> [Data excerpts]
■ ■ ■ ■

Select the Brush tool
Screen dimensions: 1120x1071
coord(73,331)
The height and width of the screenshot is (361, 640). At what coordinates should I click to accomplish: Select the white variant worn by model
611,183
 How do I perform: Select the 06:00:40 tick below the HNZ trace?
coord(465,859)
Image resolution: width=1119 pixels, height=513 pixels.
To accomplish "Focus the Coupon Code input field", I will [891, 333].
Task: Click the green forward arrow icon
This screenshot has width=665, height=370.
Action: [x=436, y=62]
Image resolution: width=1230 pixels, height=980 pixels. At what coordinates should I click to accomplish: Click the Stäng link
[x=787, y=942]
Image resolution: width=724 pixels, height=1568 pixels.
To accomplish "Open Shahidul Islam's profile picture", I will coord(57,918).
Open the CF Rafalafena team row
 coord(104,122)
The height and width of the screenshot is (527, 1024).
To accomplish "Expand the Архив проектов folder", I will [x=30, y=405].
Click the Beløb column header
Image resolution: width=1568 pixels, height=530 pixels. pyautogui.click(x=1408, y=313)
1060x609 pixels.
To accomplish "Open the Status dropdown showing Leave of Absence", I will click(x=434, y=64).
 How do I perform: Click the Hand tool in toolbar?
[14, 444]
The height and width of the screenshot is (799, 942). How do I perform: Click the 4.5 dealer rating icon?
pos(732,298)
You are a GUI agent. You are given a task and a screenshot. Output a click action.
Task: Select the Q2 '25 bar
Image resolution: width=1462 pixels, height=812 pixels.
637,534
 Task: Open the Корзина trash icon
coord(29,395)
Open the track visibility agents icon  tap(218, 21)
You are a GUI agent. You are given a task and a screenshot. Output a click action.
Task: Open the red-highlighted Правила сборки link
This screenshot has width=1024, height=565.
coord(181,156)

■ ■ ■ ■

> [Exercise objective]
After reading through the material, report every line that holds "will".

> [Your response]
To accomplish "Focus the Coupon Code input field", I will [891, 333].
To accomplish "Open Shahidul Islam's profile picture", I will coord(57,918).
To accomplish "Expand the Архив проектов folder", I will [x=30, y=405].
To accomplish "Open the Status dropdown showing Leave of Absence", I will click(x=434, y=64).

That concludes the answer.